Simplest way to modify owt pretraining to use ReformerLM as generator and discriminator
DarrenAbramson opened this issue · comments
I tried the obvious thing, and modified pretraining/openwebtext/pretrain.py
with the readme idea of using the Reformer implementation for generator and discriminator as follows. Notice the removal of the LogitsAdapter
wrapper over the generator and discriminator. This doesn't work, but I'd be interested in suggestions. Error below.
from transformers import AutoConfig, ElectraForMaskedLM, ElectraForPreTraining
from reformer_pytorch import ReformerLM
#generator = ElectraForMaskedLM(AutoConfig.from_pretrained(args.model_generator))
#discriminator = ElectraForPreTraining(AutoConfig.from_pretrained(args.model_discriminator))
generator = ReformerLM(
num_tokens = 30522,
emb_dim = 128,
dim = 256, # smaller hidden dimension
heads = 4, # less heads
ff_mult = 2, # smaller feed forward intermediate dimension
dim_head = 64,
depth = 12,
max_seq_len = 768
)
discriminator = ReformerLM(
num_tokens = 30522,
emb_dim = 128,
dim = 1024,
dim_head = 64,
heads = 16,
depth = 12,
ff_mult = 4,
max_seq_len = 768
)
# (2) weight tie the token and positional embeddings of generator and discriminator
generator.token_emb = discriminator.token_emb
generator.pos_emb = discriminator.pos_emb
# tie_weights(generator, discriminator)
model = to_distributed_model(Electra(
generator,
discriminator,
num_tokens = vocab_size,
mask_token_id = mask_token_id,
pad_token_id = pad_token_id,
mask_prob = args.model_mask_prob,
mask_ignore_token_ids = [tokenizer.vocab['[CLS]'], tokenizer.vocab['[SEP]']],
random_token_prob = 0.0).to(device))
Error:
Traceback (most recent call last):
File "pretraining/openwebtext/pretrain_reformer.py", line 348, in <module>
main()
File "pretraining/openwebtext/pretrain_reformer.py", line 344, in main
train(rank=args.gpu, args=args)
File "pretraining/openwebtext/pretrain_reformer.py", line 228, in train
loss, loss_mlm, loss_disc, acc_gen, acc_disc, disc_labels, disc_pred = model(input_ids, attention_mask=input_mask, token_type_ids=segment_ids)

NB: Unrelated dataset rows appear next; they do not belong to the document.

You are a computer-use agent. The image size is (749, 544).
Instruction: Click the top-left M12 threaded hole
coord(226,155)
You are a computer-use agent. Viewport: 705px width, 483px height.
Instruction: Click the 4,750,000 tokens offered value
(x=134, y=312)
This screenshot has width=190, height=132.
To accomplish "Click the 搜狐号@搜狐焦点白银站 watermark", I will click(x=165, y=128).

File ".../tf2/lib/python3.7/site-packages/torch/nn/modules/module.py", line 722, in _call_impl
result = self.forward(*input, **kwargs)
File ".../lucidrains/electra-pytorch/electra_pytorch/electra_pytorch.py", line 210, in forward
disc_logits = disc_logits.reshape_as(disc_labels)

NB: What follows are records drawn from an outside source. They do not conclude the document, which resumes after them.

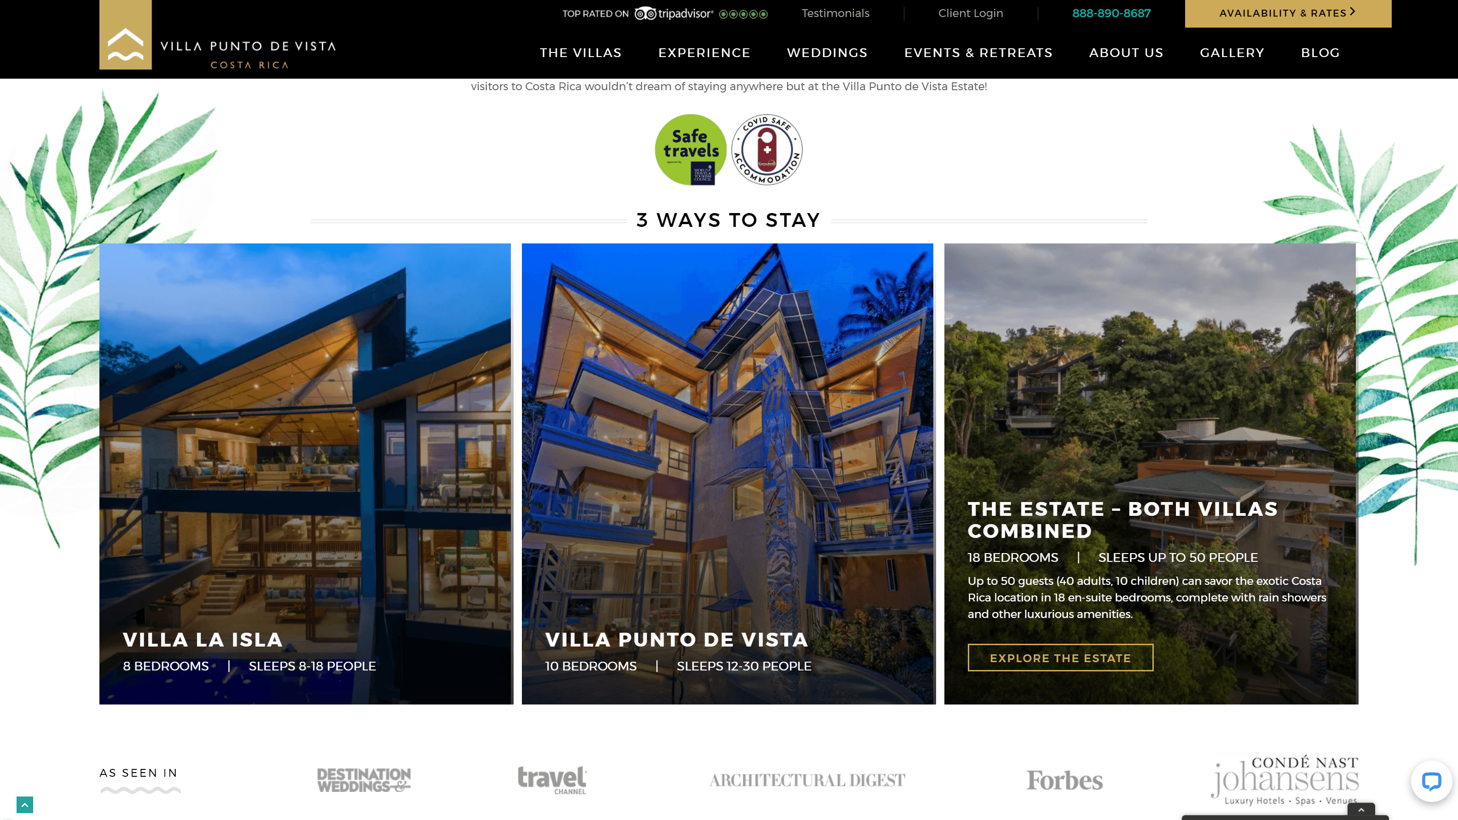Open the THE VILLAS navigation menu
Screen dimensions: 1458x820
click(581, 52)
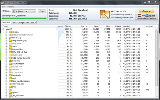160x100 pixels.
Task: Open the File menu
Action: click(4, 7)
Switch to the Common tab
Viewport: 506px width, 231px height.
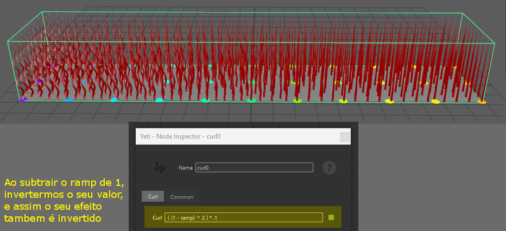coord(181,197)
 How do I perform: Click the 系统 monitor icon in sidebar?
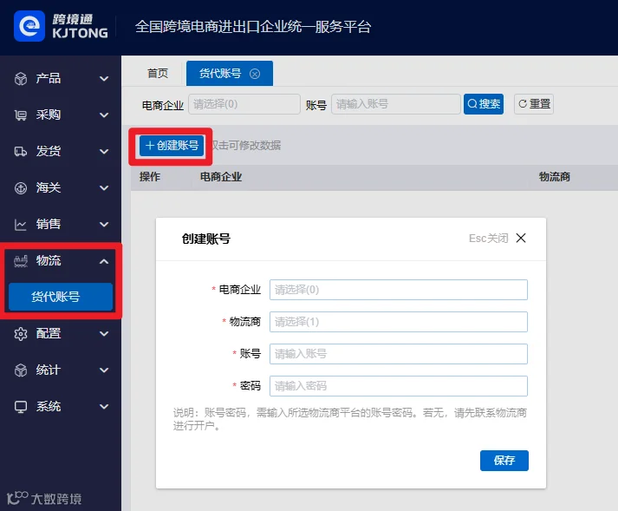[x=21, y=406]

RuntimeError: shape '[4, 768]' is invalid for input of size 93763584
@DarrenAbramson Hey Darren again! I actually would recommend going with full attention instead of LSH attention for pretraining. Perhaps the example I have in the readme is misleading. Are you working with sequence lengths > 2048?